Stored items
☆ ☆ ☆ ☆ ☆

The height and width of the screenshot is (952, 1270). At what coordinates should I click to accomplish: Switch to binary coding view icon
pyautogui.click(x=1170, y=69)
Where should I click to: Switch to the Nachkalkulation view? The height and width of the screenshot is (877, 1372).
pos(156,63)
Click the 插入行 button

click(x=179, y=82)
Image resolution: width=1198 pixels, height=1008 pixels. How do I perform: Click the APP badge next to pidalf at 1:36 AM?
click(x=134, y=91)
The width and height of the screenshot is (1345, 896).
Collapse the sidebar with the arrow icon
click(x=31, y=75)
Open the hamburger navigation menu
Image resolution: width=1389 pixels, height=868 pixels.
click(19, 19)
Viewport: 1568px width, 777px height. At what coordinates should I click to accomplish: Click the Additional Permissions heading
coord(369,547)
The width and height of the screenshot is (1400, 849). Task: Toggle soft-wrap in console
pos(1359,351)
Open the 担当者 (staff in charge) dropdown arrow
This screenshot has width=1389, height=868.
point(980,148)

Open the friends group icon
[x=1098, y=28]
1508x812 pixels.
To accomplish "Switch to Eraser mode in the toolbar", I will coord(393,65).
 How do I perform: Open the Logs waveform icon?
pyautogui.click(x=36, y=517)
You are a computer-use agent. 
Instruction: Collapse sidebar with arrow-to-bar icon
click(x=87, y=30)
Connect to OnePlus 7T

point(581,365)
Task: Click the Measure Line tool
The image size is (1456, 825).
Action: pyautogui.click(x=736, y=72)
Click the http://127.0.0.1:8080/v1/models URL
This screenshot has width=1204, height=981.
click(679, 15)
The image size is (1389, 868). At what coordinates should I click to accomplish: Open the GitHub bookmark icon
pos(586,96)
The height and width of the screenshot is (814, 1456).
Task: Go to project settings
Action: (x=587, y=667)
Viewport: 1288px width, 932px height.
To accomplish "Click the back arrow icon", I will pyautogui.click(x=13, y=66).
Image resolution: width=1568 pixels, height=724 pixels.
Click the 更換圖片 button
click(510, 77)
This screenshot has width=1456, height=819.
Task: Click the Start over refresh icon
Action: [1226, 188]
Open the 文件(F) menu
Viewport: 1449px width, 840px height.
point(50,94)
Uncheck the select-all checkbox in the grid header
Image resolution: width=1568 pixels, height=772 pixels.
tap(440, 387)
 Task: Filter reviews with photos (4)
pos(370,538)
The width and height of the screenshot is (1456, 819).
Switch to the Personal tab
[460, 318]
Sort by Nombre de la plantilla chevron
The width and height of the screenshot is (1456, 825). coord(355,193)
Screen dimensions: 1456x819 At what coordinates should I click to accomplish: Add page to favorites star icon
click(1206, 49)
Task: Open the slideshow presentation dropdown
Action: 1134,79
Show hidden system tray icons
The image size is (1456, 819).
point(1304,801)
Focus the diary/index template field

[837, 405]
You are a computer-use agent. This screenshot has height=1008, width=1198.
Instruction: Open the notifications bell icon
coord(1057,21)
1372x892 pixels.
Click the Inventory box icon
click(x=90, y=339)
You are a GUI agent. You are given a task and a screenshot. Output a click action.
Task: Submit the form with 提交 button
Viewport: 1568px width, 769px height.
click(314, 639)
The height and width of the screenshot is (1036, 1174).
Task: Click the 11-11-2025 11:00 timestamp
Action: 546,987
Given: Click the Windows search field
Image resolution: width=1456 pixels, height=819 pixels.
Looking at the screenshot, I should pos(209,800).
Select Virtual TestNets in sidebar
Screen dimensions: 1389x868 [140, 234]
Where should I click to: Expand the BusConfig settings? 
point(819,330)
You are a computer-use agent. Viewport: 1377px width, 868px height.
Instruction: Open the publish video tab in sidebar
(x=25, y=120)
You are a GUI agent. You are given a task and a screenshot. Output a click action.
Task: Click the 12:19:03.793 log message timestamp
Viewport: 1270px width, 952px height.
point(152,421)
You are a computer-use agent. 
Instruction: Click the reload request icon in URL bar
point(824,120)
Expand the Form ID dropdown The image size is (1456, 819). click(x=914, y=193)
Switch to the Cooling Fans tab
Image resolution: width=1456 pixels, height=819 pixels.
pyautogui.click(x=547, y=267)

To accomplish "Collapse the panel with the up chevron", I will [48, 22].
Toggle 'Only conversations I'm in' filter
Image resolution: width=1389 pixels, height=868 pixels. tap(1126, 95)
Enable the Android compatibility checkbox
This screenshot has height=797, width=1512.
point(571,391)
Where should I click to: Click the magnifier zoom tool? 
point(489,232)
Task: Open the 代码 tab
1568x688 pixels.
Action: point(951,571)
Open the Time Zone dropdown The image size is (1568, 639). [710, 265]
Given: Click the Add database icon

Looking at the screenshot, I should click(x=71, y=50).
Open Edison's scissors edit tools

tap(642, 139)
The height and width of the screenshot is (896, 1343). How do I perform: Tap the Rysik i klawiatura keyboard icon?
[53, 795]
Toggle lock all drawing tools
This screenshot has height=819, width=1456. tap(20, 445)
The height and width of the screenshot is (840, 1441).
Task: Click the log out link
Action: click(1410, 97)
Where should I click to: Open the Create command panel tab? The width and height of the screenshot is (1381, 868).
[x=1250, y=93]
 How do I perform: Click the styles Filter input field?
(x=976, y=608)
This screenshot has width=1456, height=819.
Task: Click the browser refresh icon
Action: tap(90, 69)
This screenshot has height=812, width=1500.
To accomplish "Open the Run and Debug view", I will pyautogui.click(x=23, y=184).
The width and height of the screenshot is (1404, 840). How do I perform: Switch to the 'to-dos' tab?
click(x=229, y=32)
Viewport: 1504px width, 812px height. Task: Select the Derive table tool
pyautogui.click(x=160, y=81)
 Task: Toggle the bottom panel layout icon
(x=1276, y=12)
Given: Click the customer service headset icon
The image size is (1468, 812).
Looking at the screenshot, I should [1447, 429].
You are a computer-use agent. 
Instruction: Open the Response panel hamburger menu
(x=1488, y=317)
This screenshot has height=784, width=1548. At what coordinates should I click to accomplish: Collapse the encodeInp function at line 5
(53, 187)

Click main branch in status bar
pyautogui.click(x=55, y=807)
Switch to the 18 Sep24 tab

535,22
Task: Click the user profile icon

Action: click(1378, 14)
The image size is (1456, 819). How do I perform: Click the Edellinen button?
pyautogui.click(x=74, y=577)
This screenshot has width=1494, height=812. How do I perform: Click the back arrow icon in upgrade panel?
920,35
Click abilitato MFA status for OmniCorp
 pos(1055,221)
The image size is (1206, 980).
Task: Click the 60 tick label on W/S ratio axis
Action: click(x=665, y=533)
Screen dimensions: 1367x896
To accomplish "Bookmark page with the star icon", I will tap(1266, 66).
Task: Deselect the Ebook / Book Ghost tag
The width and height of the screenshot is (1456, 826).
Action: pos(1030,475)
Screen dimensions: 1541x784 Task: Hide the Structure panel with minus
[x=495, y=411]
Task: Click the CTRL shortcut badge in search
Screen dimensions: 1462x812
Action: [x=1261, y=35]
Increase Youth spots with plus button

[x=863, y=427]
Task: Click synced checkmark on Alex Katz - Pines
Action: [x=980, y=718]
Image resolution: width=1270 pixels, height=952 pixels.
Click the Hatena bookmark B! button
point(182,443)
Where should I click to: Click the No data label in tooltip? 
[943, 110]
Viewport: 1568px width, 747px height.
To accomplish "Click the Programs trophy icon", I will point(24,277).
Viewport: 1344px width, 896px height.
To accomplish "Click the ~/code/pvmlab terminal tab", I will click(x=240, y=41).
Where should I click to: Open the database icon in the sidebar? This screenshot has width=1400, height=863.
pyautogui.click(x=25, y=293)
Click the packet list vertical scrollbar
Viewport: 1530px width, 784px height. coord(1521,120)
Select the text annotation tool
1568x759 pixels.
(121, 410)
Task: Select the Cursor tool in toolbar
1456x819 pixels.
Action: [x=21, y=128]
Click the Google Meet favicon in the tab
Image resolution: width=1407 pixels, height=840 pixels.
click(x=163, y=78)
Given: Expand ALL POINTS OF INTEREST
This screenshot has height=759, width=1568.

☆ ☆ ☆ ☆ ☆

> **Problem statement**:
Within the data above, how many lines include the word "checkbox"? Respond with the number only.

> **The answer**:
2